Cancer is part of my story, a single chapter in a book that I hope will be a very long read. I had just started a new job at Mayo Clinic as brand manager for Mayo Clinic Health System in April of 2020. Little did I know that I would gain a deep understanding of the knowledge and expertise of the care teams at Mayo only two short months after my start date. As a remote worker, one might have had a rough start learning about the organization, but I was on the fast track being quickly immerse into a club I never expected to join. I quickly learned firsthand how my now employer cares for patients beyond the everyday care which was my only past experience. I was healthy. I ran or walked nearly every single day and was feeling fit except for a nagging abdominal pain that had last for weeks. It was nothing, I was sure, but after a little prodding from my husband and neighbor late on a Wednesday night I decided to visit the ER in Mankato. The pieces of the puzzle came together over the course of a couple of weeks. After multiple tests and what was planned to be a minimally invasive surgery and I got my diagnosis of stage four mucinous adenocarcinoma of the appendix. I woke up post-surgery to the news that I had a rare cancer affecting only 1 or 2 people per million each year. I met with both medical and surgical oncology teams at Mayo Clinic in Rochester just days later and got plan to tackle my disease. Over the next 8 months I would do chemotherapy in Mankato at the Andreas Cancer Center and then have a second highly specialized surgery and chemotherapy treatment in Rochester called HIPEC (also called the “mother of all surgeries”).

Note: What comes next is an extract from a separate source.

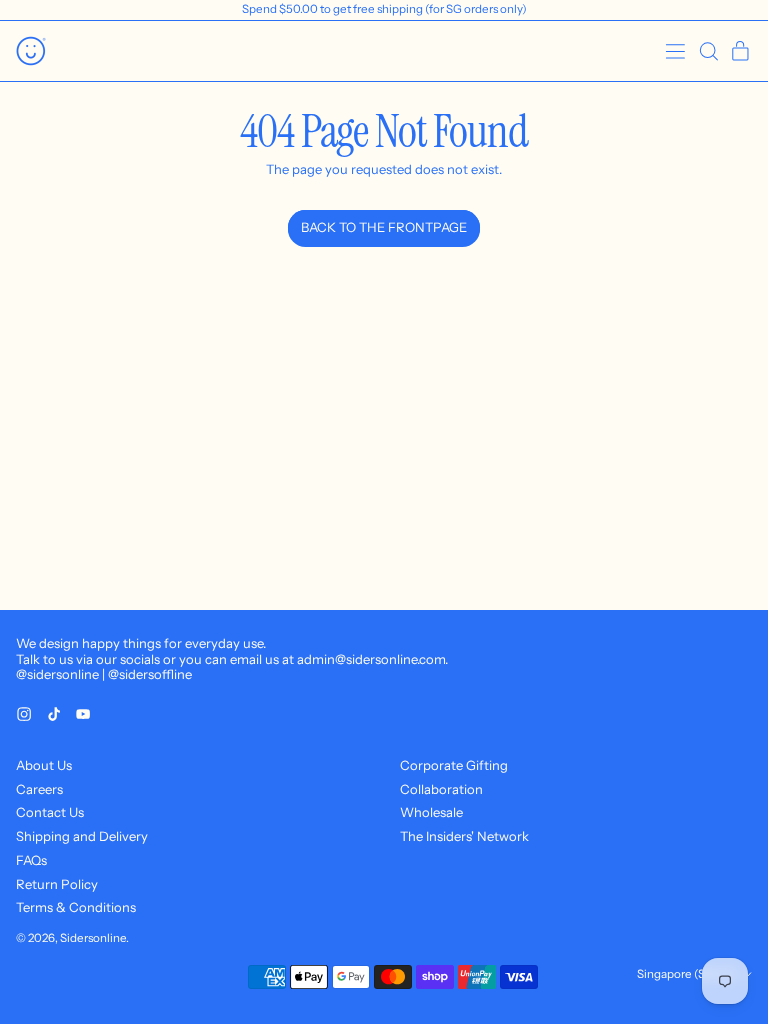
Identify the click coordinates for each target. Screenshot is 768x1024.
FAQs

Reading this is sounds terrible, right? I assure you chemo is tough, and surgery takes a toll on your body but the good things that cancer brought into my life outweigh the bad. I got to see and feel so much love from my family and friends. It is remarkable how the people in my life showed up to help me on my journey – with lasagna, pajamas, pity parties, and companionship – it was all such a joy.

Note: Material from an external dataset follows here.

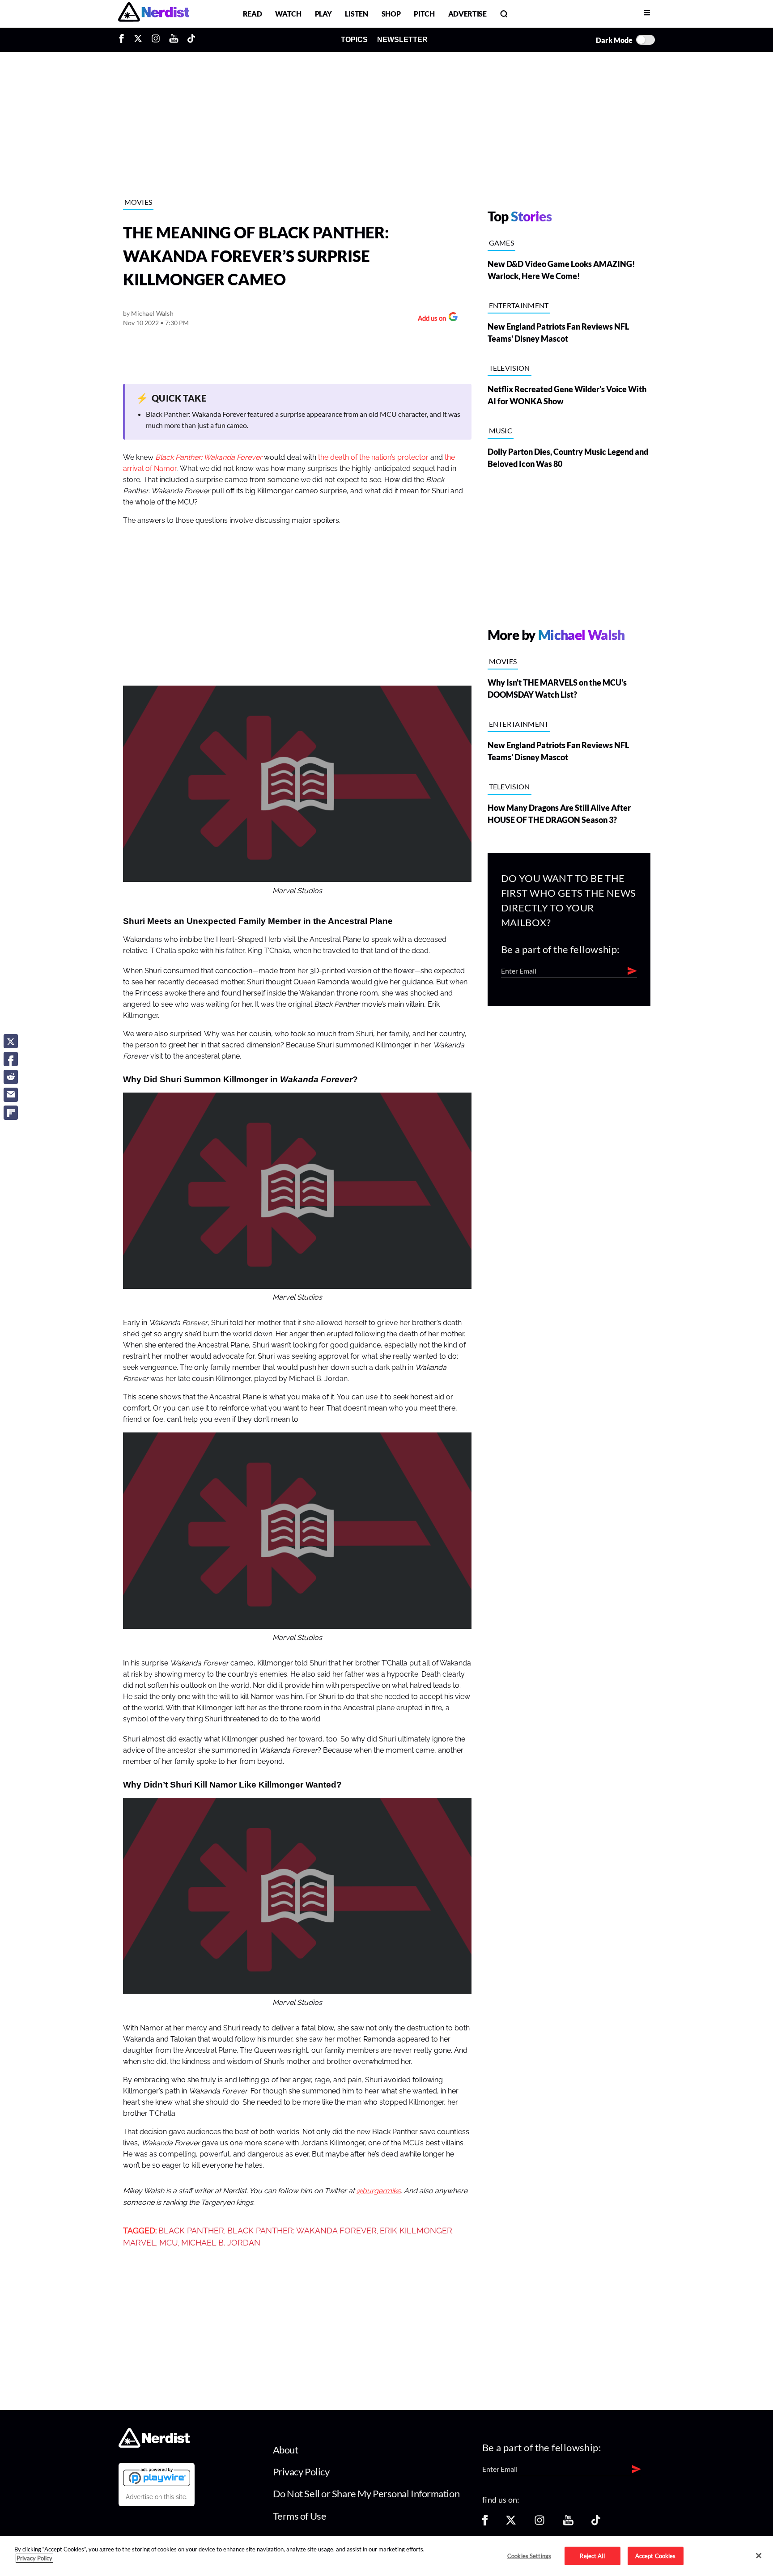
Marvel (139, 2242)
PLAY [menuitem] (323, 13)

Two years later my scans show there is currently “no evidence of disease.” I know this cancer can come back but I don’t dwell on that. Instead, I live in appreciation of this awesome life I get to live each day.
Why the JZ Cancer fund is important to me
I worked with Jonathan on the YMCA board of directors for 6 years. During a portion of this time, he was battling cancer and I always admired the energy and optimism he carried. My hope is that the JZ Cancer Box brings the same energy and optimism to all local cancer patients in a time when they most need it.